The Puratana Prabandha Sangraha ("Collection of Old Prabandhas") is a collection of Sanskrit-language legendary biographies and anecdotes written by multiple Jain authors of India. It was edited by the Jain monk Jinvijay from several manuscripts, and published by the Adhisthata Singhi Jain Jnanapith (Calcutta) in 1936.

The earliest manuscript in the compilation is dated 1290 VS (1233 CE). It is said to have been written by Jinabhadra, a disciple of Udayaprabha and a monk of Nagendra Gaccha. It was commissioned by a minister named Jayatasimha, who was the son of Vastupala.

== Prithviraja Prabandha ==

One of the legends included in the collection is Prithviraja Prabandha, which describes the life of the 12th century Chahamana king Prithviraja III. The Prithviraja Prabandha contains 40 lines of prose in addition to two 6-line verses.

Although a Puratana Prabandha Sangraha manuscript is dated 1471 CE, its portion containing Prithviraja Prabandha was written by another scribe. Therefore, Prithviraja Prabandha cannot be dated with certainty.
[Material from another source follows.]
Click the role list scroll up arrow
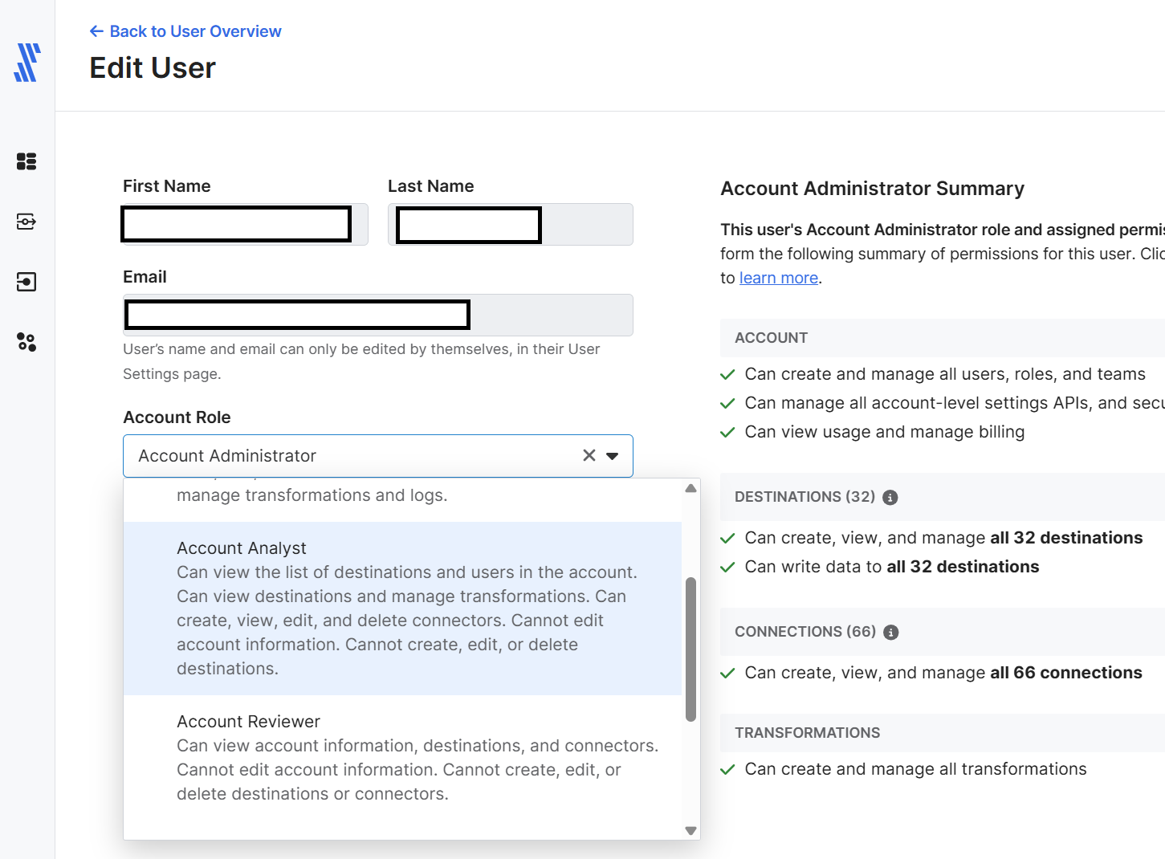 coord(690,488)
The language of the text features Persian and vernacular elements, which indicates that it was written at a later date.

Some portions of the manuscript are damaged, and the meaning of some passes is not clear.

The text describes Prithviraj's legend as follows:

 Prithivraj captured the Ghurid invader Shihab al-Din seven times, but released him unharmed each time (a claim that also occurs in the Hammira Mahakavya). Prithviraj's minister Kaimbasa and his spear-bearer Pratapasimha were not on good terms with each other. Once Kaimbasa lodged a complaint against Pratapasimha with the king. However, Pratapasimha persuaded the king that Kaimbasa was a villain who had been secretly supporting Shihab al-Din. As a result, Prithviraj attempted to kill Kaimbasa by shooting an arrow at him in the dark, but ended up killing another man instead.
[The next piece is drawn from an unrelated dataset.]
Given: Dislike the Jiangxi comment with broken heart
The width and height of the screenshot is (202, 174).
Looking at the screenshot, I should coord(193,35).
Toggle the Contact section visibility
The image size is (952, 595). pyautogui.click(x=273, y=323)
 The king's bard Chand Baliddika criticized him in private for this attempted murder. Prithviraj dismissed both Chand Baliddika and Kaimbasa from his service, and as a result, Kaimbasa joined Shihab al-Din. When Shihab al-Din invaded his kingdom, Prithviraj spent time sleeping for ten days. After being awaken by his sister, he fled on a horse. Kaimbasa helped Shihab al-Din capture him by divulging information about a certain sound that made his horse prance.

 While in captivity, Prithviraj asked Kaimbasa for a bow-and-arrow to kill Shihab al-Din, who would be seated in the assembly hall. The minister obliged, but also informed Shihab al-Din about Prithviraj's plan. Shihab al-Din kept a metal image in his place. Prithviraj shot an arrow at this image, mistaking it to be Shihab al-Din. As a punishment, Shihab al-Din ordered him to be put in a pit and stoned to death. When the neighbouring king Jaychand received the news of Prithviraj's death, he ordered celebrations in his capital.